-- Start of Selected text --
The purpose of this project is to demonstrate your ability to collect, work with, and clean a data set. The goal is to prepare tidy data that can be used for later analysis.
The data linked to from the course website represent data collected from the accelerometers from the Samsung Galaxy S smartphone. A full description is available at the site where the data was obtained:
http://archive.ics.uci.edu/ml/datasets/Human+Activity+Recognition+Using+Smartphones
Here are the data for the project:
https://d396qusza40orc.cloudfront.net/getdata%2Fprojectfiles%2FUCI%20HAR%20Dataset.zip
The raw data files are stored in the './rawData' subdirectory
The data processing can be carried out by running the runAnalysis.R script. When the runAnalysis.R script is run it sources the scripts located in the './scripts' subdirectory.
These scripts are summarised below:
- ./scripts/loadLibraries.R - loads package libraries
- ./scripts/getData.R - downloads raw data and save in rawData directory
- ./scripts/createDataFrame.R - creates dataframe acc by merging training and test data and adding subject and activity columns and feature names for column headings
- ./scripts/tidyUpDataFrame.R - transforms column names to remove illegal chars in colnames check for NA data and remove if necessary
- ./scripts/subsetDataFrame.R - uses gsub with regular expression to subset dataframe feature representing including means and standard deviations
- ./scripts/saveData.R - saves 'accData' dataframe into new data subfolder saved as accData.rda and accData.csv
- ./scripts/summaryMeanDataFrame.R - creates aggregate summary dataset using reshape saved as accAggData.rda
The processing of the data included merging the test and training data, and adding the corresponding subject and activity columns.
Column headings were imported and transformed by removing characters that often cause problems for column names '(' , ')' , '-' , and ','.
-- End of Selected text --
▶ Work to complete:
[A] According to the smartphone data-cleaning project description, why were certain characters removed from the column headings? Answer in one to three sentences.
[B] Continue the smartphone data-cleaning project description after its final sentence.
-- Start of Provided data --
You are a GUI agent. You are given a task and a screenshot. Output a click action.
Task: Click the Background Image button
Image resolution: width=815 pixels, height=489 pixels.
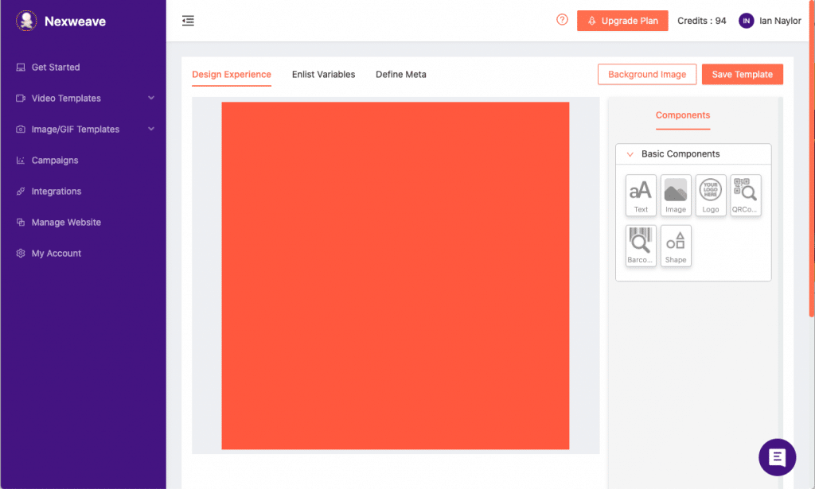point(647,75)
-- End of Provided data --
▶ Results for the exercise:
[A] The characters '(' , ')' , '-' , and ',' were removed from the imported column headings because they often cause problems in column names.

[B]
The data features were noted to be recorded with a large number of significant figures. Possibly more than the precision of the recording instruments on the Samsung smartphone. However, no transformations have been made to 'round' the response variables to lower precision in case this precision is needed. Lower precision will result in smaller data files.
The resulting dataframe was checked for NA data and none were detected
Next, the data frame was subset to include only the sets feature variables recording averages and standard deviations.
The codebook.md file describes the data structure of the processed data files found in the './data' subdirectory.
The processed data files present only a subset of the response variables given in the raw data files. These processed files are given in three formats:
- accData.csv - comma separated value data file with character strings encapsulated in quotes
- accData.txt - tab separated value data file
- accData.rda - R binary data file
An aggregated dataset of average values for each feature and 'activity - subject' combination is provided in 'accAggData.csv' and 'accAggData.rda'.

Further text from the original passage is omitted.